- To do
1) The design notes below on durable agent activities offer possible approaches to the implementation complexity. List every approach by its bolded name.
2) Carry on the design notes on durable agent activities, starting after their final sentence.

- Given passage
________________

```rust
// Activity
async fn run_agent_turn(ctx: ActivityContext, input: TurnInput) -> Result<String> {
    let session = create_session(&input);

    loop {
        let response = session.send_and_wait(input.prompt).await?;

        if let Some(wait) = check_pending_wait() {
            // Yield to orchestration — durable timer scheduled automatically
            // Activity is suspended, resources preserved
            ctx.yield_timer(Duration::from_secs(wait.seconds)).await;
            // Resumed here after timer fires — same session, same context
            continue;
        }

        return Ok(response.content);
    }
}
```

**Implementation complexity:** High. Requires activity checkpointing (serialize/restore the activity's async state) or keeping the activity task alive across timer boundaries (which conflicts with the scale-to-zero model). Possible approaches:
- **Cooperative checkpointing:** Activity opts in to save/restore via a trait
- **Worker pinning:** Activity stays alive on the same worker (requires activity tags)
- **Continuation passing:** Activity returns a continuation closure that the runtime invokes after the timer

**Relationship to other features:**
- Makes #1 (Activity Tags) more important — resumed activities need the same worker
- Eliminates the need for #5 (Orchestration Output Streaming) in many cases — the activity handles the full lifecycle
- Subsumes the `continueAsNew` pattern for timer loops

---

## 12. Per-Instance Shared State

**Problem:** In scaled mode (client on laptop, workers on AKS), the worker doesn't have the client's in-memory configuration. We pass `systemMessage` and `model` through every `TurnInput`, duplicating config in every orchestration input and every `continueAsNew` call. If we add more config fields (tools, hooks, working directory), the duplication grows.

**Proposal:** A per-instance key-value store that persists in the durable backend, readable by activities and orchestrations.
________________
- Data excerpt
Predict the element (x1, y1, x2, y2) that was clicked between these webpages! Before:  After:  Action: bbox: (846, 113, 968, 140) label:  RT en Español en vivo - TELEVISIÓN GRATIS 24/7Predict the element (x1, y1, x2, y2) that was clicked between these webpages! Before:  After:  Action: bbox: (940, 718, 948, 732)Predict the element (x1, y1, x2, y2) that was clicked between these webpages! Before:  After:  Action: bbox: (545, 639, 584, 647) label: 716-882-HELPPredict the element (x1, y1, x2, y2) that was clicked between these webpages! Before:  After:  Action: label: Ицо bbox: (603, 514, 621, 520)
________________
- Exercise answers
1)
Cooperative checkpointing
Worker pinning
Continuation passing

2)
```rust
// Client sets metadata when starting the orchestration
client.start_orchestration_with_metadata(
    "my-session",
    "durable-turn",
    input,
    json!({ "systemMessage": "You are helpful.", "model": "gpt-4" })
).await?;

// Activity reads it — no need to pass through TurnInput
async fn run_agent_turn(ctx: ActivityContext, input: TurnInput) -> Result<TurnResult> {
    let metadata = ctx.get_instance_metadata().await?;
    let system_msg = metadata["systemMessage"].as_str().unwrap_or("default");
    // ...
}

// Metadata survives continueAsNew — it's per-instance, not per-execution
```

**Implementation:** Store as a JSON column on the instance row. Read via the activity context (which already has access to the provider). Low complexity — it's just a CRUD operation on the instance table.

**Use case:** Any multi-node deployment where config originates on the client but is consumed by remote workers.

---

## 13. Activity Heartbeats with Data

**Problem:** Long-running activities (LLM turns can take 30+ seconds) are opaque. The orchestration and client have no visibility into what the activity is doing. `is_cancelled()` exists for cancellation checking, but there's no progress reporting.

**Proposal:** Activities can send heartbeats with arbitrary data, queryable by orchestrations and clients.

```rust
// Activity
async fn run_agent_turn(ctx: ActivityContext, input: TurnInput) -> Result<TurnResult> {
    ctx.heartbeat(json!({ "phase": "creating_session" })).await;
    let session = create_session(&input);

    ctx.heartbeat(json!({ "phase": "calling_llm", "prompt_length": input.prompt.len() })).await;
    let response = session.send_and_wait(input.prompt).await?;

    ctx.heartbeat(json!({ "phase": "processing_response" })).await;
    // ...
}

// Client side
let info = client.get_instance_info("my-orch").await?;
// info.last_heartbeat == Some({ "phase": "calling_llm", "prompt_length": 42 })
// info.last_heartbeat_at == Some(2026-02-13T08:15:00Z)
```

**Implementation:** Low complexity. Heartbeats can be stored as a single mutable field on the work item row (overwritten on each heartbeat). Alternatively, use the existing `is_cancelled` polling mechanism but add a data payload.

**Use case:** TUI status bar showing "🔄 Calling LLM..." vs "📥 Fetching URL..." vs "⏳ Processing...". Also useful for timeout detection — if heartbeats stop, the activity may be stuck.